Collected data entries
╭──
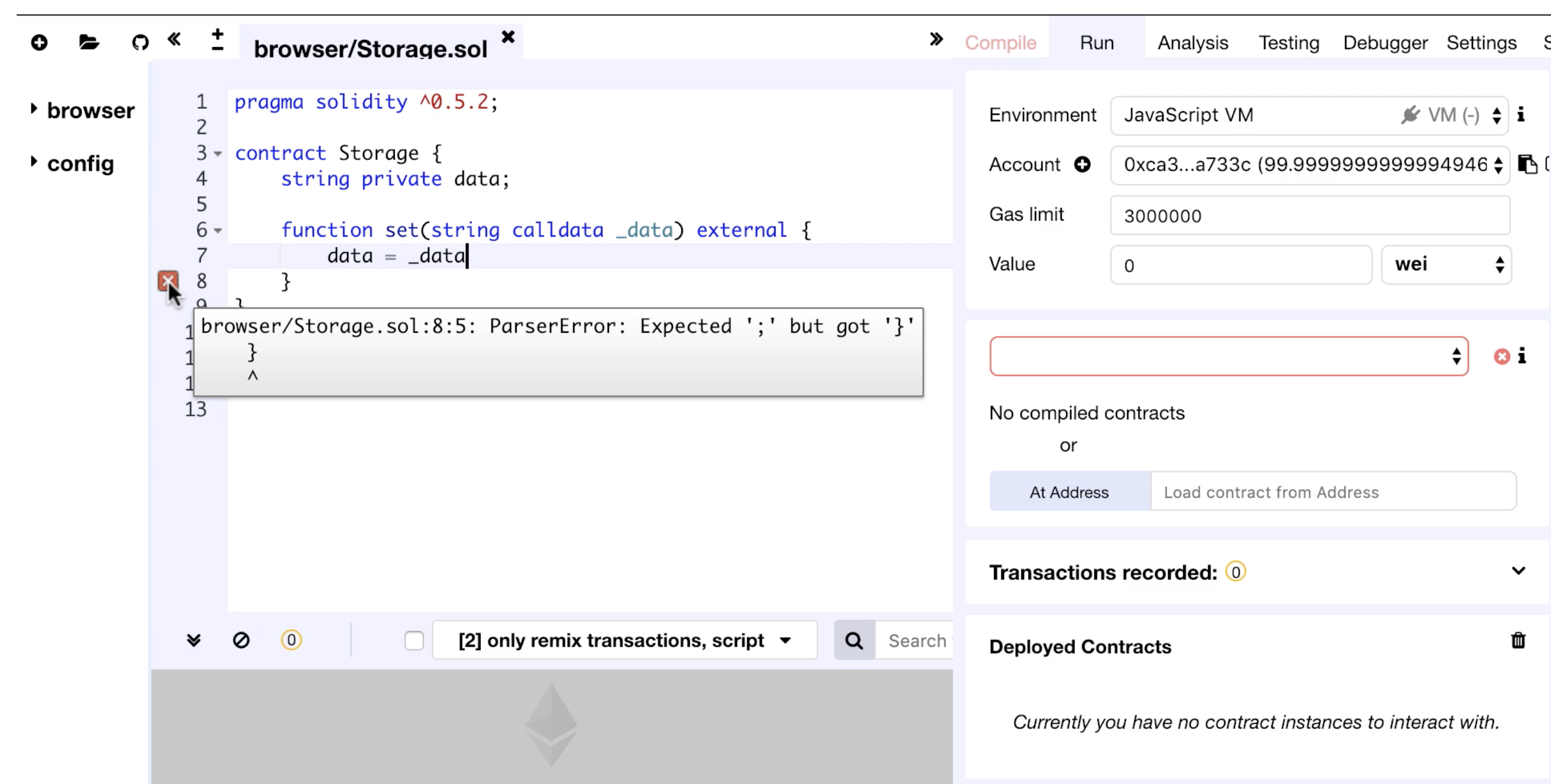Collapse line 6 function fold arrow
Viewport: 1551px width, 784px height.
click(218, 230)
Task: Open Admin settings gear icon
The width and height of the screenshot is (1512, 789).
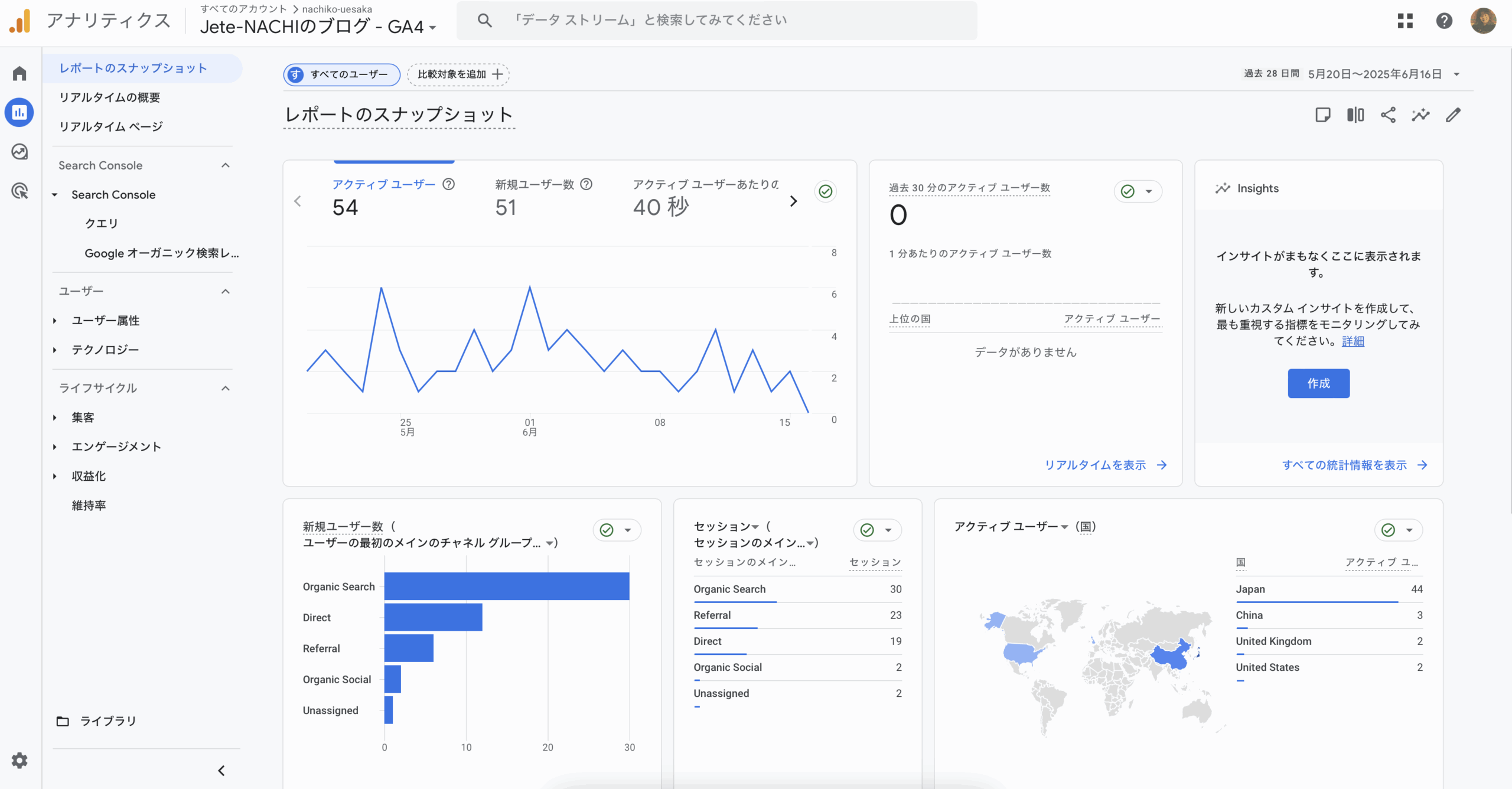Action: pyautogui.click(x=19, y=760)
╰──
Leaving the pictures aside, copy exactly and only the lines from the one holding "The width and" through the final line of the data, both ends kept.

THE COMPLETED TASK:
The width and height of the screenshot is (1512, 789).
Action: pyautogui.click(x=19, y=760)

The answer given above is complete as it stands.